Pour toutes ces raisons, il a été décidé de refaire une biopsie de la masse tumorale afin d'exclure d'autres entités plus compatibles avec ce type d'évolution. Une nouvelle biopsie a été réalisée au bloc opératoire par le service de chirurgie thoracique et a révélé un sarcome (grade histologique élevé) avec un phénotype musculaire squelettique (myoglobine, vimentine : positif ; actine musculaire lisse : faible (10 %) ; Ki 67 de 95 % ; chromogranine, synaptophysine, TTF-1, p40, Ck7 et Ck 20 : négatif).

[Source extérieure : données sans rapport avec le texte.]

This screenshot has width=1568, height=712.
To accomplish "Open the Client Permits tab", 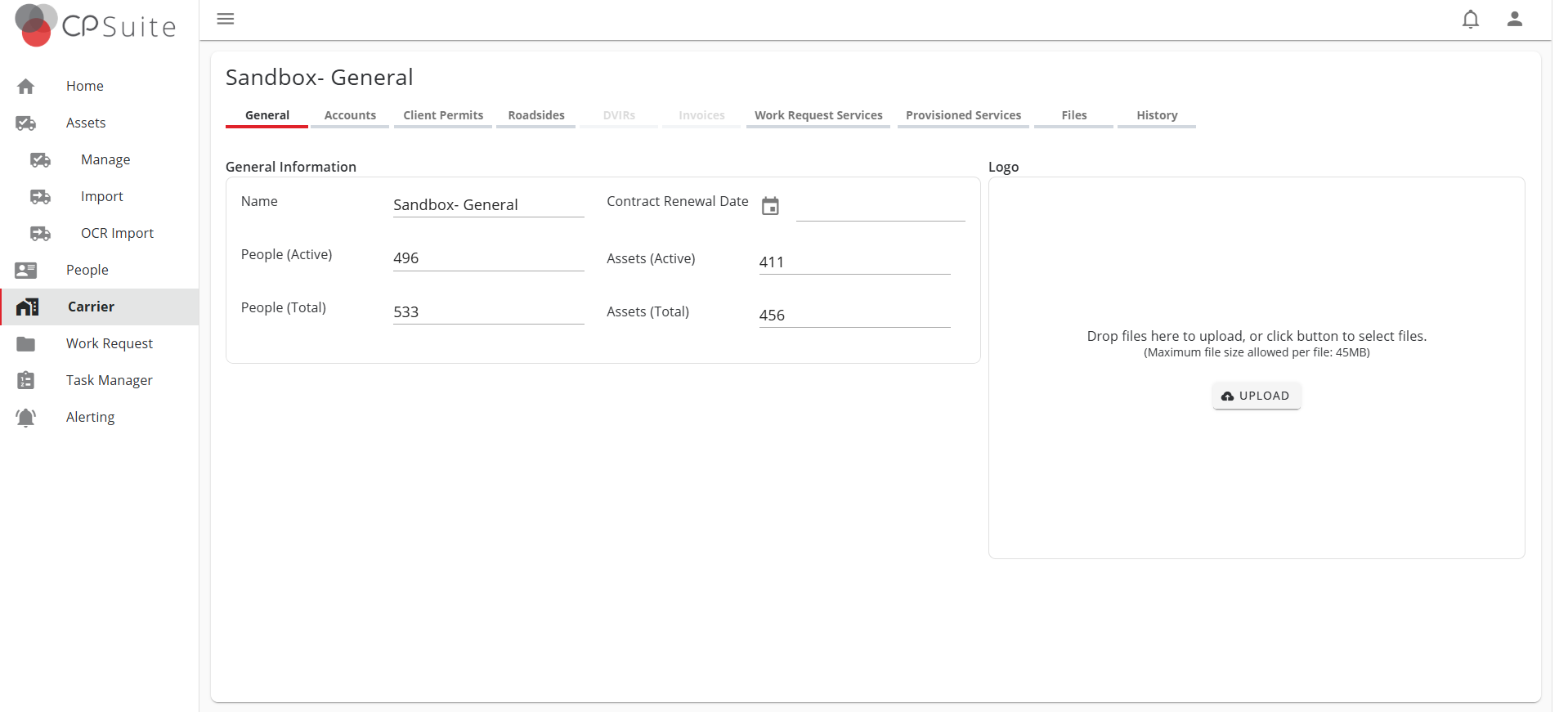I will pos(443,115).
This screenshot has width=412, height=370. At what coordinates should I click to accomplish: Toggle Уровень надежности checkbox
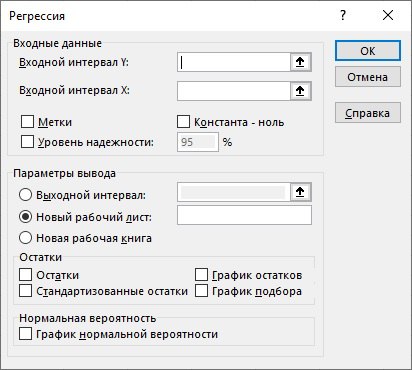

Parallèlement à cette période de réévaluation, la maladie a montré une progression clinique significative qui, compte tenu de la localisation de la tumeur, pouvait être observée quotidiennement.
C'est pourquoi il a été décidé d'hospitaliser le patient afin d'envisager une nouvelle ligne de traitement. Après avoir changé le diagnostic en sarcome à phénotype musculaire squelettique, un traitement a été proposé avec doxorubicine 75 mg/m2 + olaratumab 15 mg/kg, en un seul cycle, après quoi la maladie a semblé se stabiliser et il y a même eu une discrète réduction du volume de la tumeur.
Cependant, au cours de cette admission, le patient a souffert d'un épisode soudain d'hématémèse massive, qui a conduit à son exitus final.